Anota sin cambios el trozo de la guía sobre la vida cristiana del siglo II que va desde "II Ciclo-Diplomado en" hasta "y la continencia.".

Texto para leer >>
- - - -

Guía de Lectura

Resumen de los puntos centrales de las guías de lectura

II Ciclo-Diplomado en Teología

Estudiante: William Mauricio de Jesús Calderón Chaves

Lectura del curso:

Avendaño (s.f.). Historia de la teología (Capítulo I).

 

 

            Avendaño (s.f.) nos indica que hay tres categorías que caracterizan la vivencia cristiana del siglo II: la profecía, el martirio, y la continencia.

 

La profecía

 

            Durante los siglos I y II, principalmente, la profecía se consideraba algo cotidiano dentro de la comunidad cristiana. En la era paulina, la presencia del Espíritu Santo entre los paganos convertidos se manifestaba en el contexto de la convicción de que el regreso de Cristo era eminente. Un siglo después, la existencia de la profecía en la Iglesia se entendía como señal de que Dios había descartado a Israel y su poder se había concentrado en la Iglesia, el nuevo Israel. Bajo esta concepción, se consideraba que la presencia activa del Espíritu se podía convertir en una responsabilidad demasiado pesada, hasta tal grado de superar las posibilidades de un grupo de seres humanos compuestos de carne y hueso.

- - - -

Datos entregados >>
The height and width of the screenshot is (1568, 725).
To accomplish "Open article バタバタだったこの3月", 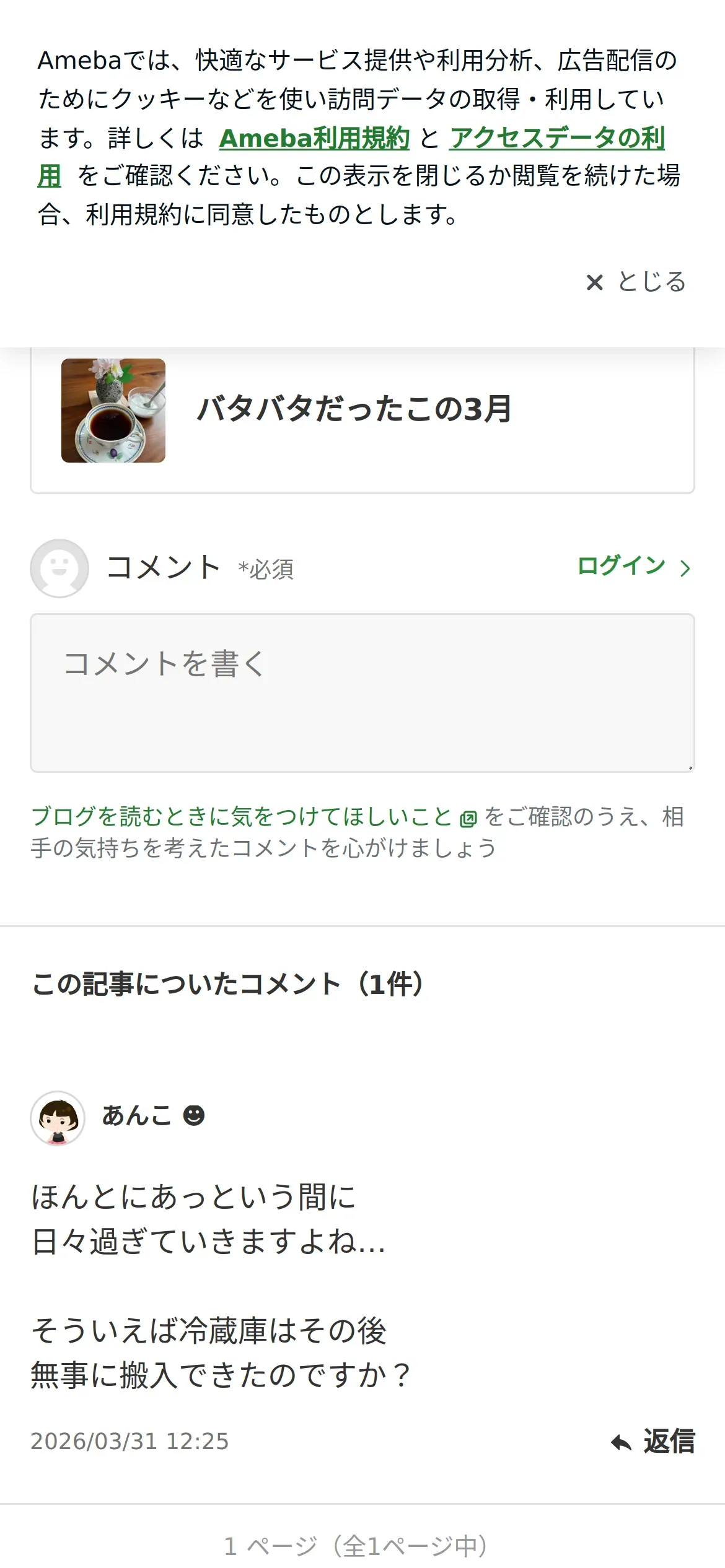I will click(354, 409).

- - - -

Respuesta escrita >>
II Ciclo-Diplomado en Teología

Estudiante: William Mauricio de Jesús Calderón Chaves

Lectura del curso:

Avendaño (s.f.). Historia de la teología (Capítulo I).

 

 

            Avendaño (s.f.) nos indica que hay tres categorías que caracterizan la vivencia cristiana del siglo II: la profecía, el martirio, y la continencia.